Frank Soos: More Light

Saturday night, a night that came early and stayed late, I
attended a solstice potluck party.  This
particular party has been an on-going event since before I arrived in Fairbanks
almost 30 years ago.  When I attended
that first time in 1986, the host was English teacher and literary salon keeper
Madge Clark.  Now the hosts are her adult
daughter Putt and son Tom, their spouses, three boys, and two extra large dogs,
two medium sized dogs, two confident cats and one slender elegant snake.  Now, as it was then, the Christmas tree was
decorated with real burning candles.  Add
to those candles, a variety of Christmas lights, more candles, and eventually a
roaring bonfire just outside. 
That night the world was wobbling close to its moment when
the north pole would begin to tip toward the sun, first by a few seconds a day
or two, then a few minutes, then by the six-plus minute daily leaps toward
those nightless days of mid-summer. 
Surely there are no people living near the poles who don’t
anticipate and celebrate the returning of the light.  We are animals who crave the light.
I’m thinking about Dylan Thomas’s plea to his father to
resist going “gently into that good night,” of that inevitable connection
between darkness and death.  Which is not
to say that I’m feeling poorly these days. 
I feel pretty healthy just now; it’s our larger culture that seems to
want to usher me down the exit ramp. 
Item from the Ellsworth (Maine) American:  Gouldsboro police helped Winter Harbor police Sept. 20 in an
accident involving an elderly man.  Police
said the man lost control of his bicycle and went off the road.
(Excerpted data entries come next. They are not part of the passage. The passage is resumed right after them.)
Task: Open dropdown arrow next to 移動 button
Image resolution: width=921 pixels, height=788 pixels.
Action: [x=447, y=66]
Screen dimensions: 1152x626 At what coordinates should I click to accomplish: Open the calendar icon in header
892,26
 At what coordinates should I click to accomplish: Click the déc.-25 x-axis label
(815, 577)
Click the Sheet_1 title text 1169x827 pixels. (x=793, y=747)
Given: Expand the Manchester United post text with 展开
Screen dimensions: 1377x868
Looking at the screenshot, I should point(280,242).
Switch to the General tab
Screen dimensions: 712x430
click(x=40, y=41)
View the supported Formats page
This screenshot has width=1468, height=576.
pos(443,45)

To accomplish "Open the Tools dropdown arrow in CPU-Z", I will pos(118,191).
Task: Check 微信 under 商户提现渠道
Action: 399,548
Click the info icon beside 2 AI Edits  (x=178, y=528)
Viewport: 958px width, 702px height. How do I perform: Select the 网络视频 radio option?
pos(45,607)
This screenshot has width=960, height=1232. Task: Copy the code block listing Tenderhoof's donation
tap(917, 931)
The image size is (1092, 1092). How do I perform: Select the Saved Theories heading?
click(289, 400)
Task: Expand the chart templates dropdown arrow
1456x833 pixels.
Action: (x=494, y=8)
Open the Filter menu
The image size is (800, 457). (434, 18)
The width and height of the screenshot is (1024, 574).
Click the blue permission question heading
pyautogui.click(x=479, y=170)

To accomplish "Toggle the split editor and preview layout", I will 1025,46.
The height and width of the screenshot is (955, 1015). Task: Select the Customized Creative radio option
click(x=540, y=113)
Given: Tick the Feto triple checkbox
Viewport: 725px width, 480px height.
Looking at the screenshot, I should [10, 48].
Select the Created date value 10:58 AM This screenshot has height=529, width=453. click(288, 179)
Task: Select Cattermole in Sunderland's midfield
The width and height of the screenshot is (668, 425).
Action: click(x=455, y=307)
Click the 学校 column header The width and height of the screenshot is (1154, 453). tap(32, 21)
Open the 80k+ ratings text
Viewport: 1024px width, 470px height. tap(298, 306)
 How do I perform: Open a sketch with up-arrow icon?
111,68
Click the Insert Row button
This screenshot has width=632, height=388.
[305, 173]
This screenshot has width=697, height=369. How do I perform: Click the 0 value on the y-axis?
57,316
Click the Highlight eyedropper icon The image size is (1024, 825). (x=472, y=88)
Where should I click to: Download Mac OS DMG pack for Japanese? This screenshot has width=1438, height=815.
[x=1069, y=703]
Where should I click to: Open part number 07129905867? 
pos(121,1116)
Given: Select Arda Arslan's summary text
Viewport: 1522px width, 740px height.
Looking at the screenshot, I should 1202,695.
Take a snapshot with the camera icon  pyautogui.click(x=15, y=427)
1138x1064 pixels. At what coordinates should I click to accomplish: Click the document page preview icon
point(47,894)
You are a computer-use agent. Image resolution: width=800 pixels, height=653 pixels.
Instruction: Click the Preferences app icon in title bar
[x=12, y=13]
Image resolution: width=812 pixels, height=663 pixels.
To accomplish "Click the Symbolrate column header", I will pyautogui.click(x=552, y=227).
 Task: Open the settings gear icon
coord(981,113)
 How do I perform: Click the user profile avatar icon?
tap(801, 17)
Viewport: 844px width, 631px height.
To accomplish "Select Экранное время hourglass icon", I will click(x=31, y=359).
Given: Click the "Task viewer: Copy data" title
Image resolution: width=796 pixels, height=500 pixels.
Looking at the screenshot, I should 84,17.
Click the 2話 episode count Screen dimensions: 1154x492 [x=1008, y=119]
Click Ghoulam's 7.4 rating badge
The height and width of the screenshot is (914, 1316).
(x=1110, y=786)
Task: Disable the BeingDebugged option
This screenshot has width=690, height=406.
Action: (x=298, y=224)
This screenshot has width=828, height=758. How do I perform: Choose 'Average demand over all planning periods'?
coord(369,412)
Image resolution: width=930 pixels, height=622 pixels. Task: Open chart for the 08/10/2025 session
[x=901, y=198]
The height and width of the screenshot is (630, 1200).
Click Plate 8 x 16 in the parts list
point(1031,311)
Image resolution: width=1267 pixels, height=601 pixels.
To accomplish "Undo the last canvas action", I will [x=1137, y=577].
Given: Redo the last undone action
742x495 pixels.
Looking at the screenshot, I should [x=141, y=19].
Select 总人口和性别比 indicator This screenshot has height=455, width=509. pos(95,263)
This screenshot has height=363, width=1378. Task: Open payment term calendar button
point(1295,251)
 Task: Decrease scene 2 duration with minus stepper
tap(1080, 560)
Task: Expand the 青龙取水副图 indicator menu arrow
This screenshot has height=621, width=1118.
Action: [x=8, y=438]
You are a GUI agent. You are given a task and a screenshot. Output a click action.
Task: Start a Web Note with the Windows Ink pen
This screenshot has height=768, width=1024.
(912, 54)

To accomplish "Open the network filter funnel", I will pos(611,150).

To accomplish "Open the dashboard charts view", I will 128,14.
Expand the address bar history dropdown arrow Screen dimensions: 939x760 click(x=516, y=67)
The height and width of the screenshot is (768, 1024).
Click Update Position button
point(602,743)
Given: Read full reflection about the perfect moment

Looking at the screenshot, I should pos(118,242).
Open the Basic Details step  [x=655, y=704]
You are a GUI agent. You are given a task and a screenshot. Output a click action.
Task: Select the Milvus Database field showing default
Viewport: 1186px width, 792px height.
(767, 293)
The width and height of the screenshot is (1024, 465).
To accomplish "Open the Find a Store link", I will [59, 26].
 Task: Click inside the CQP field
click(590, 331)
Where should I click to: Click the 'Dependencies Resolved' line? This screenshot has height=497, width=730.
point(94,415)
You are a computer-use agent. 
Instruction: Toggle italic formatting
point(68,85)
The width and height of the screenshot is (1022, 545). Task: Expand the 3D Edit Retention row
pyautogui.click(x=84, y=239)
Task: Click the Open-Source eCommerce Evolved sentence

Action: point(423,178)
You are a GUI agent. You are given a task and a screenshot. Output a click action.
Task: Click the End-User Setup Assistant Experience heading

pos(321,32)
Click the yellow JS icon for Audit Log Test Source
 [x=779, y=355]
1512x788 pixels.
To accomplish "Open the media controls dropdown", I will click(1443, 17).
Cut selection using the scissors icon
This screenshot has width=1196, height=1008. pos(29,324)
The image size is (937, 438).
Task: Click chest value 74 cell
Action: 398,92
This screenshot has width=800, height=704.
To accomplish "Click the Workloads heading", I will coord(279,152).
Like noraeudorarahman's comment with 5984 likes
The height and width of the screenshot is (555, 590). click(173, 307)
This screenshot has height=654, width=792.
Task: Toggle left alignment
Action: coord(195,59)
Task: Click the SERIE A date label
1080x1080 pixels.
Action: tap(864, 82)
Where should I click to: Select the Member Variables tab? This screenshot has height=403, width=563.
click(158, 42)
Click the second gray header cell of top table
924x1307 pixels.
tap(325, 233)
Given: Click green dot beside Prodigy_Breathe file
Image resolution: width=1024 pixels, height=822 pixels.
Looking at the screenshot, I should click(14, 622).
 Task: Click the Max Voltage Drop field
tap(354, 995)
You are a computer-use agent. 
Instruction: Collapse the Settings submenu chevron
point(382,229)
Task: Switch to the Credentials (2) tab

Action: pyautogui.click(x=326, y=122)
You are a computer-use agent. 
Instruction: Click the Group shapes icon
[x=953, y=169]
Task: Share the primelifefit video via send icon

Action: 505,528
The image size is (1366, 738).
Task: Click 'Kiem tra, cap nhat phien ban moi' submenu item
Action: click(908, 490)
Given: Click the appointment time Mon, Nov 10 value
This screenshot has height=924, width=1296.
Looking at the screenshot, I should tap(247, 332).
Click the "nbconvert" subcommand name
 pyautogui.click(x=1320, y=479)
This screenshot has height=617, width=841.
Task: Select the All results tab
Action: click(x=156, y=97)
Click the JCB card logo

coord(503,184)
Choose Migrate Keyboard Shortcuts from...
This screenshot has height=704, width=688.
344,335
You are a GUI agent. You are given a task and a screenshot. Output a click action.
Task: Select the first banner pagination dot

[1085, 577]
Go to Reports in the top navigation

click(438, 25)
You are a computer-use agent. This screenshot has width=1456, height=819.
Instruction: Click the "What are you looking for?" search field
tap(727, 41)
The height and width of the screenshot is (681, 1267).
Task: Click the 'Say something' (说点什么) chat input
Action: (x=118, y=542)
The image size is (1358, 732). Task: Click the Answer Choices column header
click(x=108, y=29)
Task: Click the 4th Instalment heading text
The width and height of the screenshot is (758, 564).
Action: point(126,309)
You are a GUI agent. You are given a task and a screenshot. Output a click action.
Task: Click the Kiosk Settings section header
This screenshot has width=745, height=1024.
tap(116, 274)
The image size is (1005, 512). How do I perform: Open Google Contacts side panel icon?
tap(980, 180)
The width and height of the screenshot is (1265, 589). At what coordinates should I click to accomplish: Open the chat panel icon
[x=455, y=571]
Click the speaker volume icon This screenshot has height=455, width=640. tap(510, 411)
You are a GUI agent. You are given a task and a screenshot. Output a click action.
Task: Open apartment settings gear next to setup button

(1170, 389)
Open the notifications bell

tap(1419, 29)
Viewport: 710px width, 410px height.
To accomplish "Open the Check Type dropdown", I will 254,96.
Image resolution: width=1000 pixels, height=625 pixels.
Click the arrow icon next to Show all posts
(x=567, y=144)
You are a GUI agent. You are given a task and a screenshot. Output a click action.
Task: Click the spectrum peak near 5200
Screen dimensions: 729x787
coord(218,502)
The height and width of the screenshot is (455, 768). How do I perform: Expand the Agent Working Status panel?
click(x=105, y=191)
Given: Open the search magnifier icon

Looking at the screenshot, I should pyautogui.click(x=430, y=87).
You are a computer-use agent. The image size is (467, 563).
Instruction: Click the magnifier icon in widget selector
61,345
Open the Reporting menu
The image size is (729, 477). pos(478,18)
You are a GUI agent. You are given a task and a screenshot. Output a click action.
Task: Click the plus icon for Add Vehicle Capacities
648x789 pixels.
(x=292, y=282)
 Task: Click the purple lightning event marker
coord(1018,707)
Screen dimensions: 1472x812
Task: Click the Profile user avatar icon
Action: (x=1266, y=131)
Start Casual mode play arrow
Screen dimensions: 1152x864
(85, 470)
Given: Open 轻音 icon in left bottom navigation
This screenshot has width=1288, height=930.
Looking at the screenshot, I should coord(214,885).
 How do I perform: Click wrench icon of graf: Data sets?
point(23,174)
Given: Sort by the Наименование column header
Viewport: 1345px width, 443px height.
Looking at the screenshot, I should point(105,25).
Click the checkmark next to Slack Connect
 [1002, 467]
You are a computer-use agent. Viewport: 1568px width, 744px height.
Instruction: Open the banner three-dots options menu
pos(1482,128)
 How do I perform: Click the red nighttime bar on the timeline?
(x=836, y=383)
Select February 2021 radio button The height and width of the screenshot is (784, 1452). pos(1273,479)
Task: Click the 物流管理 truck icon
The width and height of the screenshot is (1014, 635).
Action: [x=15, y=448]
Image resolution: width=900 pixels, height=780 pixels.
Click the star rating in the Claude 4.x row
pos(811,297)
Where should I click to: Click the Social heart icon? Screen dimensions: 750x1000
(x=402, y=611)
He was
transported to Maine Coast Memorial Hospital.”
That
elderly man?  I’m he.  Yes, I was a bit befuddled from the knock on
the head I suffered.  But anybody would
have been.  What’s annoying is the
implicit notion that somehow I should not have been where I was, doing what I
was doing.  I’d say I was simply living
my life.  I don’t know how else to live,
and I’m not sure I or anybody else needs to live any other way than his own.   We’re here to do what we can, what we love
for as long as we’re able.    
On that
pre-solstice night, the kids ran and jumped off the stairs, played in the
fire.  A ukulele quintet serenaded
us.  People who’d not seen each other
since maybe at the same party the year before sat and talked about the things
we cared about.   The table was crowded
with delicious food and just as quickly emptied down to the platters it came
on.  Meanwhile, the dogs policed the floor,
vacuuming up the bits that fell from people’s plates.   The snake charmed, and the cats suffered
themselves to be picked up and made over by strangers.  When it was time to go, we found our coats in
the mound piled in the arctic entry, found one shoe then its proper mate among
the multitude on the floor. 
The
next day, sunny and sharp, I joined my fellow SCUM for a short ski.  Before we adjourned to the SCUM clubhouse for
doughnuts and coffee, we launched three sky lanterns.  Once we warmed the air inside their paper
sacks with a benzene torch, they lifted off, flew straight up.  But high above us, they caught a light
current and headed off to the east.  When
last seen, they passed beyond the tops of the distant birch trees. 
Here
were small episodes of joy, honestly come by. 
Tomorrow, the day you read this fellow writer, the Fairbanks day will be
four seconds longer.  In all our rushing
around, we may fail to notice that little bit of new light.  But it’ll be there. 
Still,
I find it difficult not to think on those I know and love who’ve been hit hard
by events in their lives that make it hard to live as they might wish, or even
to continue to live.  Yet even at the
worst times, we live, live as we’re able, live as only we can. 
“More
light”: those were said to be Goethe’s last words.  They needn’t be a valediction, though.  Instead, let’s think of them as a wish for
everything that 
can
happen in the coming light.
  

Frank Soos has lived in Fairbanks for almost 30 years, for the past eleven with wife Margo Klass. His next book of essays, Unpleasantries, will be published by the University of Washington Press in the spring of 2016.  He is the current Alaska State Writer.